Quand le malheur d’un pianiste fait le bonheur de deux !

28 février, 15h13, le jour même du récital que devait donner Adam Laloum à Nancy, les abonnés de l’ALMC (Association Lorraine de Musique de Chambre) furent avisés par mail de l’indisposition du pianiste. Peut-être ce dernier avait-il trop fêté son trente cinquième anniversaire il y a quelques jours à peine ? L’empêchement du merveilleux interprète de Brahms fit le bonheur du Geister duo, prêt à remplacer au pied levé le soliste.

Geister duo
Geister Duo, Schumann, Brahms, Dvořák, (CD album), Mirare paru le 21 janvier 2022.

Duo formé depuis plus de dix ans, le Geister duo a été récompensé en 2019 par le 2e prix de l’International Schubert Competition for Piano Duet en République Tchèque et a remporté en septembre 2021 le premier prix du prestigieux concours international de l’ARD Munich.

Aussi pour le public venu assister nombreux au concert du soir, nulle trace de panique, de désordre ou d’urgence. Programme Schubert repris et adapté aux quatre mains, impression parfaite d’un livret de présentation des deux pianistes David Salmon et Manuel Vieillard, installation en sus au fond de la scène d’un écran géant permettant d’apprécier le jeu des musiciens sur le clavier. Sous ce calme apparent, on ne saurait qu’imaginer à rebours le stress vécu par les organisateurs et les artistes afin de permettre la tenue de l’événement. Show must go on !

David Salmon et Manuel Vieillard sont deux jeunes pianistes qui aiment le mouvement comme en témoigne leur rencontre à bord d’un train en 2010. Lors de la dernière Folle Journée de Nantes, ils jouent dans le tram pour le plus grand plaisir des passagers. Et ce 28 février, le duo diffère son vol à destination de Barcelone afin de faire une halte bienvenue à la salle Poirel à Nancy. L’alliance de ces deux-là peut étonner : autant David Salmon est plutôt petit et rond, cheveux bouclés et barbe fournie, autant Manuel Vieillard est grand, le visage glabre et allongé. Si leurs silhouettes respectives s’opposent, une fois au clavier, l’alchimie opère.

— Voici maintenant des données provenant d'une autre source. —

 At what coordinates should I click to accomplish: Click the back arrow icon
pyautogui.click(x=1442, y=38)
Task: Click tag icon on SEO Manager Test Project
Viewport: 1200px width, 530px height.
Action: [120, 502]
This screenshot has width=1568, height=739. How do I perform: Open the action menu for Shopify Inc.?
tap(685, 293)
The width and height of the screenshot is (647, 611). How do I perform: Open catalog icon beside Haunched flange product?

Leurs mains se mêlent dans une parfaite harmonie.

Le Geister Duo interprète Bilder aus Osten op. 66 (Nicht Schnell) de Robert Schumann. Une émission enregistrée le 30 janvier 2021 au Théâtre de l’Alliance Française et présentée par Clément Rochefort.

Adam Laloum devait interpréter les trois dernières sonates de Schubert. Le Geister duo décide de nous convier à une Schubertiade composée de manière très progressive, en voici le programme avec la fameuse 

Fantaisie en fa mineur D 940 op. posthume 103 jusqu’à point d’orgue :
Sonate en si bémol majeur, op. 30, D 617
Allegro moderato, Andante con moto, Allegretto
Sonatine D 968
Allegro moderato en ut majeur
Andante en la mineur
Allegro Lebensstürme en la mineur
Entracte
Grande Marche funèbre D 859
8 Variations sur un thème de Herold D 908
Fantaisie en fa mineur D 940 op posthume 103
Molto moderato
Andante sostenuto
Scherzo : Allegro vivace con delicatezza
Allegro ma non troppo

Olécio partenaire de Wukali

On connaît l’importance du jeu à quatre mains pour Schubert qui lui consacra plus d’une trentaine de pièces. Le programme impromptu proposé par le Geister duo traduit la variété des tonalités que le compositeur viennois a pu transmettre à cette production si particulière.

La brièveté des trois œuvres de la première partie laisse tour à tour entendre des mouvements enjoués et nostalgiques, gais et plus graves. Dès la Grande Sonate, on voit le duo imprimer sa marque : il semble que David Salmon assure les arrières et guide son collègue tandis que Manuel Vieillard avance et donne toute sa fougue, en particulier lors du troisième mouvement. Après la légèreté de la Sonatine, le Lebensstürme, par sa violence presque symphonique, nous prépare au second volet de la soirée. Qu’il est bon profiter de l’entracte en attendant l’ultime Fantaisie !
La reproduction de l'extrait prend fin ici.